The Union Budget 2019-20 failed to cheer the equity markets as the stock indices slumped minutes after Finance Minister Nirmala Sitharaman concluded her speech.
Although the market opened on a positive note, the downtrend began within half an hour of Sitharaman’s speech as she presented her first budget and trade remained largely choppy throughout the two hours 15 minutes speech.
The Sensex closed down 394.67 points to 39,513.39, from the previous close of 39,908.06 points. The Nifty50 on the National Stock Exchange closed at 11,811.15, lower by 135.60 points from the previous close.
In a move to attract more foreign funds into the Indian market, finance minister proposed to allow foreign institutional investors (FIIs) and foreign portfolio investors (FPIs) to invest in debt securities issued by non-banking finance companies (NBFCs).

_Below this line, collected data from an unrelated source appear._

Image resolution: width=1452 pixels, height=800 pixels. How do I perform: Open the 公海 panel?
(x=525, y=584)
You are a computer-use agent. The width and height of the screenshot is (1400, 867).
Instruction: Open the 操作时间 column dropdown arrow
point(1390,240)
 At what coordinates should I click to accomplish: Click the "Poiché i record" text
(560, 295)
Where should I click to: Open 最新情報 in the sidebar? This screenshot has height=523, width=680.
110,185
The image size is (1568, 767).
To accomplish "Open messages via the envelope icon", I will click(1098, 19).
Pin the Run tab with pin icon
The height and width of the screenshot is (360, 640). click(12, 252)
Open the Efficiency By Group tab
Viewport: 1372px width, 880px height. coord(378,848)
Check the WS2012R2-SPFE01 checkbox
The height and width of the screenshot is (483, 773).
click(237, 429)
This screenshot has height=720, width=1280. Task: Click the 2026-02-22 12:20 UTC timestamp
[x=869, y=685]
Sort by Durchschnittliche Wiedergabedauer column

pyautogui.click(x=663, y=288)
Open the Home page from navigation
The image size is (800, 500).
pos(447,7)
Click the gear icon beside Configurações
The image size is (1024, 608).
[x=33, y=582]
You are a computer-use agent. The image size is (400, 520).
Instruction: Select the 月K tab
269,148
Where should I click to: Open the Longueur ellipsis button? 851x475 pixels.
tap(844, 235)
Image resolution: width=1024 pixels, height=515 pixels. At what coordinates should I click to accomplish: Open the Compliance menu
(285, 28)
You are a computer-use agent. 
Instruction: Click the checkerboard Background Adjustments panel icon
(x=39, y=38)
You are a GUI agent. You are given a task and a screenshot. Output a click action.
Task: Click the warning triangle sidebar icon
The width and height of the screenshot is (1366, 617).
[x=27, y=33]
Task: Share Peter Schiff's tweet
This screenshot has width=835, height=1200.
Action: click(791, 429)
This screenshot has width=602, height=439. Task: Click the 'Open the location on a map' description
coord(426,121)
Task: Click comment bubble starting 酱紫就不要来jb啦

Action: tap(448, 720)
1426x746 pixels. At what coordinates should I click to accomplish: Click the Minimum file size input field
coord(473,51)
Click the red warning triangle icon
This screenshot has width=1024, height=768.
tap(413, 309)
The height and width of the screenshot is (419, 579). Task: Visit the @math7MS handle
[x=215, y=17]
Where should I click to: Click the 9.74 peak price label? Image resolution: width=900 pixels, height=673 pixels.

Proposing a series of reforms of the capital market while presenting her maiden Union Budget, Sitharaman also proposed merging the Non-resident Indian (NRI) portfolio route with the FPI route to increase more NRI fund flows into the country.
The government proposes to allow FII and FPI investment in debt securities issued by NBFCs, she said, adding that it will work with exchanges to allow ‘AA’ rated bonds to be used as collateral.
Allowing FIIs and FPIs to invest in debt securities issued by the NBFCs will permit availability of funds for cash-strapped NBFCs who have been facing a crisis following defaults by IL&FS last year, which made banks wary of lending to these shadow bankers.
The 2019-20 Budget states that the NRI portfolio route will now merged with FPI for se amless investment in stock markets to increase more NRI portfolio flows into India.
Budget also says that the Credit Guarantee Enhancement Corporation will be set up in the current fiscal and action plan will be put in place to deepen markets for long-term bonds with specific focus on infrastructure sector.
Besides, the finance minister said that measures will be taken to make the Reserve Bank of India (RBI) and the Securities and Exchange Board of India (Sebi) depositories inter-operable, which is necessary for the seamless transfer of treasury bills.
To attract more funds into the real estate and infrastructure sectors, the Budget proposes to allow FPIs and NRIs to subscribe to listed debt papers of real estate investment trusts (REITs) and infrastructure investment trusts (InvITs)
The minister also said that trading in corporate bonds would be made user-friendly.
The government has asked market regulator Sebi to look at raising the minimum public shareholding level in listed companies to 35 per cent from the current 25 per cent, Nirmala Sitharaman said on Friday.
Presenting the Union Budget 2019-20 in Parliament, Sitharaman said: “We have asked Securities and Exchange Board of India to examinine raising the minimum public shareholding to 35 per cent from the current 25 per cent.”
Once tasked, Sebi will have to give a time frame for this to the companies.
This proposal is aimed at increasing liquidity in the stock markets and reduce share price manipulation. While the Indian market has largely been promoter-driven, a mandatory increase in public shareholding will help deepening of the bourses.
At the same time, such a move will help in tighter corporate governance, which has been slipping as evident from many recent cases. With disclosures being mandatory, such a move will also help protect investors and improve the corporate governance.
Moreover, increase in the minimum public shareholding will bring in more liquidity and close off the avenues for price manipulation.
On the other hand, such a move will affect public sector banks (PSBs) in many of which the government shareholding is even higher than Sebi’s current limit of 75 per cent. Repeated recapitalisation of PSBs in recent times has pushed up the government stake in state-run banks.
The government on Friday hiked its disinvestment target in the current fiscal from Rs90,000 crore to Rs1.05 lakh crore.
Announcing this in her Budget speech, Finance Minister Nirmala Sitharaman said: “We have enhanced the target for disinvestment receipts in FY20 to Rs 1.05 lakh crore. The current target is Rs90,000 crore.”
The hike in the sell-off target comes amid the slow growth in tax proceeds, forcing the government raise revenue from non-tax revenue sources.
The 2017-18 disinvestment proceeds were above Rs 1 lakh crore. In 2018-19, the sell-off mop up fell to Rs 85,000 crore.
Sitharaman said the government will continue with strategic divestment of select Central Public Sector Enterprises (CPSEs) and will modify the present policy of retaining 51 per cent stake in PSUs.